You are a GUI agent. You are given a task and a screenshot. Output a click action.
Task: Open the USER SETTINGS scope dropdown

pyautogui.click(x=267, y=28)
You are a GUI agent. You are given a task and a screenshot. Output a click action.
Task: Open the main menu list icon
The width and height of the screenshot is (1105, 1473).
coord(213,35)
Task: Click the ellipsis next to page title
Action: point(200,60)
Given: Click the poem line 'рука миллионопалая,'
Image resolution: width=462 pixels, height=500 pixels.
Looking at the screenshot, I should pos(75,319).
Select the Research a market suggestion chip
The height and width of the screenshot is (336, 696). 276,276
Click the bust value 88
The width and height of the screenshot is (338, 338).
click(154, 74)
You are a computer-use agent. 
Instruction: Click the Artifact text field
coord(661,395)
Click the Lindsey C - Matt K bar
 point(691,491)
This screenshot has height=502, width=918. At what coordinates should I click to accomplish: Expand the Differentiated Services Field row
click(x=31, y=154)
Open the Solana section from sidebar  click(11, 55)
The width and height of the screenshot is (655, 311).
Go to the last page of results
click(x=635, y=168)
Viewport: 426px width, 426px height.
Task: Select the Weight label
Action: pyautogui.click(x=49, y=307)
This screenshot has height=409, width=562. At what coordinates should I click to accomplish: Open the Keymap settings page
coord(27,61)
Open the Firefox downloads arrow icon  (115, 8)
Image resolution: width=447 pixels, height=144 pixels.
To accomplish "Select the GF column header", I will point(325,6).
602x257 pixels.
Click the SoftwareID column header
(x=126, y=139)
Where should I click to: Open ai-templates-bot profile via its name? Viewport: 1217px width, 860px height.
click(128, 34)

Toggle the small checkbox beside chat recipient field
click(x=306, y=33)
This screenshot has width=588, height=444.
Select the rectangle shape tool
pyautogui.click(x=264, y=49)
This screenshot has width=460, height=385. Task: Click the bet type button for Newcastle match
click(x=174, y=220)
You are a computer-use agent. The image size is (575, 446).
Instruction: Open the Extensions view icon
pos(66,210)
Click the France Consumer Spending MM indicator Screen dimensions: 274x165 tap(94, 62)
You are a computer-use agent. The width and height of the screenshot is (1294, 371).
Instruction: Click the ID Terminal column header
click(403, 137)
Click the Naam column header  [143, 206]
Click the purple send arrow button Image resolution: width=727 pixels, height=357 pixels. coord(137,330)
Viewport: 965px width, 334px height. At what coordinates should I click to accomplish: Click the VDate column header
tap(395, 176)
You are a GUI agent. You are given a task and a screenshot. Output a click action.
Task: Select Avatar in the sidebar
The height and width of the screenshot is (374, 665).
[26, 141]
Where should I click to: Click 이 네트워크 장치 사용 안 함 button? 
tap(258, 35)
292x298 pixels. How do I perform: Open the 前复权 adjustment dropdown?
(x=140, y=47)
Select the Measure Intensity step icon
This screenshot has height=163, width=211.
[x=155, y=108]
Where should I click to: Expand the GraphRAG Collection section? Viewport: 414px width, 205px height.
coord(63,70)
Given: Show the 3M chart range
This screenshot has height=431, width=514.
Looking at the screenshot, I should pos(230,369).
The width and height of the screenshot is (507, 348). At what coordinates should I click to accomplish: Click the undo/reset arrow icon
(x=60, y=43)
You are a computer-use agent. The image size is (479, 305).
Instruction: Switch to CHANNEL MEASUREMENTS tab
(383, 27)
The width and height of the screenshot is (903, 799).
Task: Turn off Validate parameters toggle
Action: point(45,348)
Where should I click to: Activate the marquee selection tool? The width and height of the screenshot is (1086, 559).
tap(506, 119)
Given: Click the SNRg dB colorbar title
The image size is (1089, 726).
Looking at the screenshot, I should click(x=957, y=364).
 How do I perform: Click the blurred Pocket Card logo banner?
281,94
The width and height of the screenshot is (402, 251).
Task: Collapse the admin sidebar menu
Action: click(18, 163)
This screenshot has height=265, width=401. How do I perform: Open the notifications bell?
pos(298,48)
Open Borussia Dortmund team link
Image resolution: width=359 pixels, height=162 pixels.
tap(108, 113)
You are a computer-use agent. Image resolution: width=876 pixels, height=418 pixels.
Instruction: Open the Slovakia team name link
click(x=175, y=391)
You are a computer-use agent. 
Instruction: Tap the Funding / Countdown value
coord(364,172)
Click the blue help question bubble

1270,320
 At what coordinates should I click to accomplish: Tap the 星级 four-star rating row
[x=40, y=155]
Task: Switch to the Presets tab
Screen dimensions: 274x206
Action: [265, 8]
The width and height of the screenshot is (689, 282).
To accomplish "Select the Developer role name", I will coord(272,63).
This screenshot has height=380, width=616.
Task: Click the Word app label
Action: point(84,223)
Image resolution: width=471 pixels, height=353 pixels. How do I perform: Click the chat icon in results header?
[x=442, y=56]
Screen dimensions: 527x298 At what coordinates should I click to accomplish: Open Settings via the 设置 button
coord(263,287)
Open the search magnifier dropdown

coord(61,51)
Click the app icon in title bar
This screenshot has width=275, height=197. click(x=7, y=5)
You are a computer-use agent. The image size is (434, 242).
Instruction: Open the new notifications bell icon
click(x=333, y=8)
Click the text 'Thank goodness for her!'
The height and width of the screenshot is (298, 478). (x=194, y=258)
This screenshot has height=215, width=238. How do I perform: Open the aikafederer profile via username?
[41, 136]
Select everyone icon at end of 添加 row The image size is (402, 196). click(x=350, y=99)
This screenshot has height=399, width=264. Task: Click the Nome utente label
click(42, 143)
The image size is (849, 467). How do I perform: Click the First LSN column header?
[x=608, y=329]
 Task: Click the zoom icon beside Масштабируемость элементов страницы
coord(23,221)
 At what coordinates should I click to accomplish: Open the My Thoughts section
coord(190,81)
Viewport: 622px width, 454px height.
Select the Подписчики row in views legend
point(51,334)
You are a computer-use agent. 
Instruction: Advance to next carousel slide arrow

**TASK ITEM:**
Once you find the line with "You are a computer-use agent. The width" above, print it and every line after it up to and including the line with "Task: Select Avatar in the sidebar", exactly as written and nothing else.

**TASK SOLUTION:**
You are a computer-use agent. The width and height of the screenshot is (1294, 371).
Instruction: Click the ID Terminal column header
click(403, 137)
Click the Naam column header  [143, 206]
Click the purple send arrow button Image resolution: width=727 pixels, height=357 pixels. coord(137,330)
Viewport: 965px width, 334px height. At what coordinates should I click to accomplish: Click the VDate column header
tap(395, 176)
You are a GUI agent. You are given a task and a screenshot. Output a click action.
Task: Select Avatar in the sidebar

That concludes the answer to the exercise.